O Brasil foi regido primeiro como uma feitoria escravista, exoticamente tropical, habitada por índios nativos e negros importados. Depois, como um consulado, em que um povo sublusitano, mestiçado de sangues afros e índios, vivia o destino de um proletário externo dentro de uma possessão estrangeira. Os interesses e as aspirações do seu povo jamais foram levados em conta, porque só se tinha atenção e zelo no atendimento dos requisitos de prosperidade da feitoria exportadora. (RIBEIRO, 2006, p. 404)

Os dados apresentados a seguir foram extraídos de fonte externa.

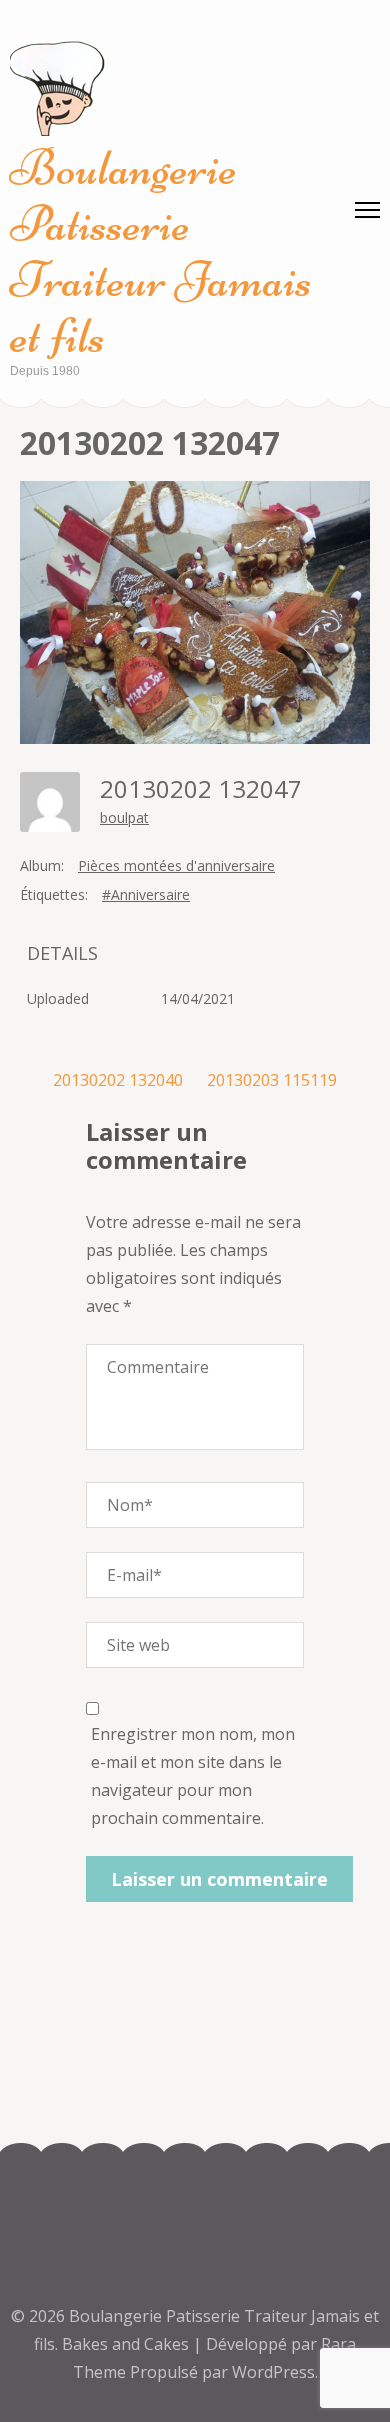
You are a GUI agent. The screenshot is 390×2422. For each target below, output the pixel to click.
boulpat (124, 817)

       Observamos que desde os tempos da colônia, o Brasil é introduzido como uma colônia exportadora e dependente de produtos industrializados, sendo ele, inserido de forma dependente de um sistema econômico globalizado, onde sua econômica está sendo controlada por atores globais como é o exemplo das grandes corporações multinacionais e transnacionais no séculos XX e XXI
        A forte competição internacional de produtos chineses, a maioria desses produzidos por uma mão de obra escrava, faz com que o Brasil seja prejudicado por uma competição comercial de alta escala. Além disso, somos dependentes de uma massa de investidores estrangeiros, que ao ver perigo político ou econômico, são os primeiros em tirar seus investimentos do território nacional.
         Somos também dependentes de tecnologias em diversas áreas como militar, medicamentos e equipamentos, tudo isso, por não ter a capacidade de investimento em pesquisa e em educação.
          Além de sermos dependentes hoje de todo esse sistema econômico injusto temos uma classe política que pouco pensa no Brasil a longo prazo, vivendo de beneficies dos seus cargos enquanto a população em sua maioria, carece de educação, saúde, segurança e assistência social.
          O Brasil, apesar de ter conseguido a sua independência política de Portugal em 1822, permanece até os dias de hoje dependentes de um sistema político e econômico, onde está sempre prejudicado e onde o povo carece de recursos para que de fato possa ser uma grande nação. Somos um povo mestiço uma nação rica de recursos naturais e culturais, porém não temos planejamento a longo prazo e nossos líderes políticos pensam do mesmo modo que os nossos colonizadores, onde o Brasil continua a ser uma colônia de exploração exportadora de bens primários e mão de obra barata.
           Porém, apesar das mazelas históricas do Brasil e da nossa submissão política e econômica, busquemos meios para a soluções dos problemas que enfrentamos diariamente, o povo brasileiro construído em uma base de mestiçagem fez construir um dos mais importantes povos da humanidade, sejamos positivos como e o nosso grande pensador antropólogo Darcy Ribeiro.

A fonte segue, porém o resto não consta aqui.